The proposal avoids distinguishing by occupation in Phase 2, which would be operationally difficult as well as requiring selections among, for example, teachers and grocery store workers, effectively putting different occupations in competition with each other for vaccine. Alexander-Scott said that more than half of teachers would qualify based upon age and medical condition alone, even before taking geography into account, reducing the need to prioritize teachers specifically. Jonathan Brice, a school superintendent representing educational interests, said that he would prioritize teachers who work with students unable practice mask wearing and physical distancing, either because they are very young, in his example kindergarten through second grade, or because they have special needs. It is possible that the federal government may make additional vaccine supply available and earmark it for specific groups such as teachers, Mihalakos said, but at this point there is nothing definite.
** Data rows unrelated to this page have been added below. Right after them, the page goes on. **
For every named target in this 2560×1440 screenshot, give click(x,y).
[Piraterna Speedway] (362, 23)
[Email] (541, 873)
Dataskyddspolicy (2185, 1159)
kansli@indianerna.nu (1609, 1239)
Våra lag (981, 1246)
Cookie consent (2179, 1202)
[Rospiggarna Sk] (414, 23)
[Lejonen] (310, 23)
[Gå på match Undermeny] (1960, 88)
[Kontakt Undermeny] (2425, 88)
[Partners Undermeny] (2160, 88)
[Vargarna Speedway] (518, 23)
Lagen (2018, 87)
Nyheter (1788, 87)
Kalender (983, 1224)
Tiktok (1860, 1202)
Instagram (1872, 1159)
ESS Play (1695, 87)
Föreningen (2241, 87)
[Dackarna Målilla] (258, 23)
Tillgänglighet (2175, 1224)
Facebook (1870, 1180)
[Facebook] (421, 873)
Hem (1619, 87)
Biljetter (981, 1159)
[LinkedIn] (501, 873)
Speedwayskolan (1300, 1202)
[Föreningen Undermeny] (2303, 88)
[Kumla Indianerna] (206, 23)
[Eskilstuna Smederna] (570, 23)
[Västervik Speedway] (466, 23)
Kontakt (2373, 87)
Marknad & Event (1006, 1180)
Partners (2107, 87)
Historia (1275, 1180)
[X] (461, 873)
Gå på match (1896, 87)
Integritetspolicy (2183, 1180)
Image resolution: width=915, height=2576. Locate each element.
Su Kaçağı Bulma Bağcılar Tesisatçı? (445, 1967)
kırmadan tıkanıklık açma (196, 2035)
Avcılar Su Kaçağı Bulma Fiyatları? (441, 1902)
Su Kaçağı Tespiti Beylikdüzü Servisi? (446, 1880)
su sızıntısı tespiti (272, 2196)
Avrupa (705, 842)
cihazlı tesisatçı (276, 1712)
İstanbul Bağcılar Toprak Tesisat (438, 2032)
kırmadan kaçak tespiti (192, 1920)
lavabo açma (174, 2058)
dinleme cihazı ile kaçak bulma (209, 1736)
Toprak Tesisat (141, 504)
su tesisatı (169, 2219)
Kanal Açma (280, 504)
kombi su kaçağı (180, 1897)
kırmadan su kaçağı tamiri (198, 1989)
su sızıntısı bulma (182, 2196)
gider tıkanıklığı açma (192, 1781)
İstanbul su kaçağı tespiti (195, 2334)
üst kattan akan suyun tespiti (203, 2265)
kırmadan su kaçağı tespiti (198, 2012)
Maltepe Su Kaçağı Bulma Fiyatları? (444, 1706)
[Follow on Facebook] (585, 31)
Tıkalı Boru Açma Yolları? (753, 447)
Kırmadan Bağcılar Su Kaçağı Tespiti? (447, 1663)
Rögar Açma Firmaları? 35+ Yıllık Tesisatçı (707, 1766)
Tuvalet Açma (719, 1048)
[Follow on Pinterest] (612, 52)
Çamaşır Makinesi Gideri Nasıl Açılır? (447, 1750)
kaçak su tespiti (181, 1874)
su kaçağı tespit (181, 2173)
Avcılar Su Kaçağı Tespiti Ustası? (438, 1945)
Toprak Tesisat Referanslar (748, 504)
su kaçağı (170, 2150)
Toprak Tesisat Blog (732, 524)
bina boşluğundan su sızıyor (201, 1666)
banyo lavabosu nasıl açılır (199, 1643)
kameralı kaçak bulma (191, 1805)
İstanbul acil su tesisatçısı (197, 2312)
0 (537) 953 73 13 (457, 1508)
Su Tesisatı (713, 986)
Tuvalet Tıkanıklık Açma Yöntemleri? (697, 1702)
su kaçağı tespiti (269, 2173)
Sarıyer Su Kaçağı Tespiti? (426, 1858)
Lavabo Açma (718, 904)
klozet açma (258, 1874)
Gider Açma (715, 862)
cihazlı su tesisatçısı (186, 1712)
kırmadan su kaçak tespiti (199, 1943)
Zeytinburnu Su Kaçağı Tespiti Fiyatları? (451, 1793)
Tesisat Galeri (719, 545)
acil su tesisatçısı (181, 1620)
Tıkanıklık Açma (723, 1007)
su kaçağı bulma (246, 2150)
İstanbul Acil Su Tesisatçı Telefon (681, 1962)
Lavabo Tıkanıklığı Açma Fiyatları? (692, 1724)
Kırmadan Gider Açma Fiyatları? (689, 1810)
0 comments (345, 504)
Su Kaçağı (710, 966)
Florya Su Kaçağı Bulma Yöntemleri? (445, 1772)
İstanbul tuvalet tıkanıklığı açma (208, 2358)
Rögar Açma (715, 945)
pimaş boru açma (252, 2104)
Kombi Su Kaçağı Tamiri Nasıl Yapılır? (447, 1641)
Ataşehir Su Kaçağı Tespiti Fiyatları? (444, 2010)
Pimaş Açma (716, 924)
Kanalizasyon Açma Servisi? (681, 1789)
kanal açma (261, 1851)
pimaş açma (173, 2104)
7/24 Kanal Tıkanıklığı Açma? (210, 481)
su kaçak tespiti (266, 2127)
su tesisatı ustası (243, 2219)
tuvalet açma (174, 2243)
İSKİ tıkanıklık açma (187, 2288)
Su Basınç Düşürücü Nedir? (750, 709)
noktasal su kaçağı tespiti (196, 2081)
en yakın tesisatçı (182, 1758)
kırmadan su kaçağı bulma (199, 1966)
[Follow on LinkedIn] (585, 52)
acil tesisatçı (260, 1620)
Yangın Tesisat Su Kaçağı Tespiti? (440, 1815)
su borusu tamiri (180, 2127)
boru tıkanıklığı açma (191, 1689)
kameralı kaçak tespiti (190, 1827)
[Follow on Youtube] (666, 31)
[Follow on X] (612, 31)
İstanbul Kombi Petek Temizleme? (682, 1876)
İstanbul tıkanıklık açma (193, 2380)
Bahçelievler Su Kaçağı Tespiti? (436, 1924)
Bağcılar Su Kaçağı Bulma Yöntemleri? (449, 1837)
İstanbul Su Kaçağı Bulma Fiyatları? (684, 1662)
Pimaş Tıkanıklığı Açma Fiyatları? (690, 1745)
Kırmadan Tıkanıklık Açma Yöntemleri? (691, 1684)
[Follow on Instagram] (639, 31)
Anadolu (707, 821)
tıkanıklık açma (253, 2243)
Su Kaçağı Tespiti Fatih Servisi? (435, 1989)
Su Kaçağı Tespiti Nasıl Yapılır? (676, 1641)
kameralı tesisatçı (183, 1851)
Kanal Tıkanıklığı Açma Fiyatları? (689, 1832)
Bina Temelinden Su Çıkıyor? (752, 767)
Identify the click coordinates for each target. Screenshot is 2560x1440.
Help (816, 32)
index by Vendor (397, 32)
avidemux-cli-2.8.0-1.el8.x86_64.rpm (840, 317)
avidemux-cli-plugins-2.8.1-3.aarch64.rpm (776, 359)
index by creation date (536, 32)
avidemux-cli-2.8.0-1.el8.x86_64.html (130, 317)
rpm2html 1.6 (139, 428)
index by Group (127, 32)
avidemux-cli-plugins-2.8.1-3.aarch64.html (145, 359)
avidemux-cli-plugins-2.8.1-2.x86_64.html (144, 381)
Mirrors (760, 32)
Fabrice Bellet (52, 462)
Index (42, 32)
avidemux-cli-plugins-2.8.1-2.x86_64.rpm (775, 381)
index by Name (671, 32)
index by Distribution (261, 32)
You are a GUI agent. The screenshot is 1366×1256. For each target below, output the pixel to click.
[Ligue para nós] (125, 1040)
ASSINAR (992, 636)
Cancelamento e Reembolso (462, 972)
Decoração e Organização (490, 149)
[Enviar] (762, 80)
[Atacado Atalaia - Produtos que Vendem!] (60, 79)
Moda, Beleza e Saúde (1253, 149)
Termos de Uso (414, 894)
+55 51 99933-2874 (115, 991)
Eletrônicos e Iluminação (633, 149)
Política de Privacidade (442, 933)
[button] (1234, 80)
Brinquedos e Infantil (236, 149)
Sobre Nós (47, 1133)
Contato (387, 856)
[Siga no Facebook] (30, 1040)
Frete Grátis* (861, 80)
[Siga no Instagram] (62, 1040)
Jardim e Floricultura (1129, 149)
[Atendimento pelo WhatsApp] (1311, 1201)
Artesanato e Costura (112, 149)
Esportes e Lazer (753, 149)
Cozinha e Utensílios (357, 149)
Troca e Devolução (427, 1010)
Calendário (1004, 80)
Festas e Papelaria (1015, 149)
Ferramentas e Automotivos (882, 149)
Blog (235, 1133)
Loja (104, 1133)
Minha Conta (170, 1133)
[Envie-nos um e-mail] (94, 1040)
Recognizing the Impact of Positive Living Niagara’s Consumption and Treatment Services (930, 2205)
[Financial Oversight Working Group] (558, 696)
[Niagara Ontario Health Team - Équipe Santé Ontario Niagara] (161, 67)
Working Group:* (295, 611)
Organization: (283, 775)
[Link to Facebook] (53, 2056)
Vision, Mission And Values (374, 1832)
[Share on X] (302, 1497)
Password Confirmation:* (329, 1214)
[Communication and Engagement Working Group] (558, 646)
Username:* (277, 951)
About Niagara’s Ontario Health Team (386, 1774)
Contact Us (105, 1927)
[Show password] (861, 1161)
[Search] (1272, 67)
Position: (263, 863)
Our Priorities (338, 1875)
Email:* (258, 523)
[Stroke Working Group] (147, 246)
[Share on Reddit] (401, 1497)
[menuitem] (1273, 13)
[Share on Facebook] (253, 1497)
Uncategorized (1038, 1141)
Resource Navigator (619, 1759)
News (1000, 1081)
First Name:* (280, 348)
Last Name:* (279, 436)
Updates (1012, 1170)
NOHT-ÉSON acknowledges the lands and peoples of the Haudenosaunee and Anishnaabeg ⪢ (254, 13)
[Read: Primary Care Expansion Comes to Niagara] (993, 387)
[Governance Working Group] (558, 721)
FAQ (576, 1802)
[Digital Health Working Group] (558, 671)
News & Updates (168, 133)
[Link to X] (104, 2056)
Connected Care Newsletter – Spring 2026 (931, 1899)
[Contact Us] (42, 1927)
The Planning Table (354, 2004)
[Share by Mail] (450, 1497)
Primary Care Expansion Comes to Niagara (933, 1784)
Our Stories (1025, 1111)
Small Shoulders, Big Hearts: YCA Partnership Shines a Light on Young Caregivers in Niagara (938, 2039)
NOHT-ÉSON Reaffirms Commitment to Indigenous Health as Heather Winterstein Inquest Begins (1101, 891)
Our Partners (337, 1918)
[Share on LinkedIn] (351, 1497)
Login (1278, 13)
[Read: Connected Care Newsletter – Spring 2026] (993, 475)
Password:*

One of the main advantages to the proposed structure for Phase 2 is that it would allow communicating to the public approximately when any given adult could expect to be vaccinated, based upon the known supply of doses, one of the most frequently asked questions to DoH, Mihalakos said. If the supply increased, as is expected from additional vaccines being authorized by the FDA and greater production of vaccines already approved, it would be simple to recalculate the improved time estimate.
The final Phase 3 would cover children younger than 16 and all others not previously vaccinated.